**Excerpt provided:**

--- START ---

Delivered at FutureStack 2015, the New Relic Developer Conference in San Francisco. This talk was aimed at teams running services at mild scale (50+ machines, 150+ engineers) and addresses how to choose the right data store for the right job.
Video
Summary
Picking a data store is a lot like rolling the dice — vendor websites are full of buzzwords but tell you little about actual fit. This talk borrows the framing of tabletop RPG character sheets to give each data store a memorable identity based around its stats, strengths, weaknesses, and personality.
Always try to find a storage system that fits your data, not the other way around.
Data types and their stores
Event data (the Human): discrete records of things that happened. Fits monitoring, AdTech, analytics. New Relic Insights handled this well; open-source alternatives include Graphite, Elasticsearch, and InfluxDB.
Time-slice data (the Bard): summaries of events over a period. Stores hundreds of times more data than raw events. Cassandra is an excellent fit here; KairosDB and OpenTSDB layer time-series semantics on top of it. Graphite works at smaller volumes.
Relational data (the Elf/Wizard): financial, medical, auditing, PII. Examples: MySQL and PostgreSQL. Postgres is especially powerful, consistent, and durable. If your answers to “how structured?” and “how consistent?” are “perfectly,” you need Postgres somewhere.
Binary/blob data (the Dwarf): images, video, documents, compressed blocks. S3 (and its compatible competitors) is the right place. Store the file in S3, store the metadata (dimensions, format, etc.) in a separate system. Don’t put blobs in a SQL database.
Caching (the Gnome tinkerers): hot data structures with light durability requirements. Two market leaders:
Redis: structured cache: sets, hashes, atomic counters. Scales to a single machine; great for disarming concurrency problems.
Memcache: simpler, more scalable. Pure key/value. Pair with McRouter (from Facebook) for replication and more complex topologies.
Forming a party
In tabletop RPGs you never play alone. By design, the characters must compensate for each other’s weaknesses to have a successful experience. The same applies to data stores. The Synthetics team at New Relic ran Insights (event), S3 (binary), and Postgres (relational) together: each system owned its domain, failures were isolated, and each could be scaled independently.

--- END ---

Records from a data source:
--- START ---

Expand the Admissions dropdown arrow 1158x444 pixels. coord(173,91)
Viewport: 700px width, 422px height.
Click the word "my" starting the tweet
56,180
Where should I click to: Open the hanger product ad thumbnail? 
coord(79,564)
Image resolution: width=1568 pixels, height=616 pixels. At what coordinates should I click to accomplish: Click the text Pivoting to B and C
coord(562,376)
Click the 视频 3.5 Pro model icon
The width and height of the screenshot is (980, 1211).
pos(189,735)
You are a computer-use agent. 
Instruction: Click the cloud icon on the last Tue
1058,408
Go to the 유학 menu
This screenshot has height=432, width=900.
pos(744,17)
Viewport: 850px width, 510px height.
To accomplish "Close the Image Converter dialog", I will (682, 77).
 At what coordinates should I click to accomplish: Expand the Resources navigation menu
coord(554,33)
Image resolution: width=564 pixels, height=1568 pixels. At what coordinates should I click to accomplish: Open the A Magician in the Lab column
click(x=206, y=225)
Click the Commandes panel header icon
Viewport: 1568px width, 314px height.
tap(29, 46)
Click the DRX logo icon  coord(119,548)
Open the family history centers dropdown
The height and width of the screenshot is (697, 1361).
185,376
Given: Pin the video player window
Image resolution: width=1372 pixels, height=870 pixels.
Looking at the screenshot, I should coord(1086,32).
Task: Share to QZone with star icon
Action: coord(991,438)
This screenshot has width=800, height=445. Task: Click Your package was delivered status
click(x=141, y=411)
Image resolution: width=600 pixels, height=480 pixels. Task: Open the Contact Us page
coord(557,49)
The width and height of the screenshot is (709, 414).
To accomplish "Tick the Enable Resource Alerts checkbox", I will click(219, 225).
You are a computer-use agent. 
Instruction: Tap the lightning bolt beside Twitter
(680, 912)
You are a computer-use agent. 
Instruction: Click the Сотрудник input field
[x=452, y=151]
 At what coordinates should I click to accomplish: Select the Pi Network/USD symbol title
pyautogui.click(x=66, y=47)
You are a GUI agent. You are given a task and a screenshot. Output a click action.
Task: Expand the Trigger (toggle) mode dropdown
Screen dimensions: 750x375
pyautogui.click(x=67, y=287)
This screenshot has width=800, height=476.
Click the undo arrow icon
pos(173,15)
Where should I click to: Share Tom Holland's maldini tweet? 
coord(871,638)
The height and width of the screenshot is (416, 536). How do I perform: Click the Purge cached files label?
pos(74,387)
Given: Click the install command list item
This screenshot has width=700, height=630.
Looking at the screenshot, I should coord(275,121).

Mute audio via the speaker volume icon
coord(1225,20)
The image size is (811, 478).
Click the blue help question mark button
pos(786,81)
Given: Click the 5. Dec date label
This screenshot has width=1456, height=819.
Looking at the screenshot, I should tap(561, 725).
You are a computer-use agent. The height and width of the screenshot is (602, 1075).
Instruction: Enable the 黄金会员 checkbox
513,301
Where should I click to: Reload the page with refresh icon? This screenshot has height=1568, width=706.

--- END ---

**Required tasks:**
1. Answer these questions about the talk summary on choosing data stores:
(a) Where should binary or blob data such as images and video be stored?
(b) What tool from Facebook can be paired with Memcache for replication?
(c) Which three systems did the Synthetics team at New Relic run together?
2. Write the next part of the talk summary on choosing data stores, picking up after its final sentence.
Nothing in the listing is needed.

**Answers to the tasks:**
1.
(a) In S3 or one of its compatible competitors.
(b) McRouter.
(c) Insights, S3, and Postgres.

2.
Rules for a good party of datastores:
Pick stores that compensate for each other’s weaknesses.
Pick stores well-suited to their task. Don’t jam binary data into SQL just because you already have SQL, you’ll burden your database and never scale your binaries. Choose the right tool.
Pick stores you understand. Ten years of MySQL > zero days of Postgres. Most of the widely used storage systems are incredibly versatile and it takes years to develop mastery of them. If you’re not sure what to do, reach for what you know.
A very strong point of leverage here is to have services own their data. Other services should talk to a service API, not reach into its database directly. This prevents the “Death Star architecture” where everything is connected to everything and nothing can move. It also gives you freedom to choose a datastore suitable for the purpose rather than compromising among the many users of a centralized system.
Q&A highlights
Dynamo vs. Cassandra: comes down to managed vs. self-operated — their data models are similar enough that the choice is mostly operational.
In-memory databases: good fit when retention is short or failover isn’t critical (finserv, AdTech). Redis covers a lot of that ground.
Kafka for queues: great at scale with multiple consumers and persistent storage. Redis works fine for smaller queue needs.
Migrating between stores: avoid having to do it by thinking about data type up front.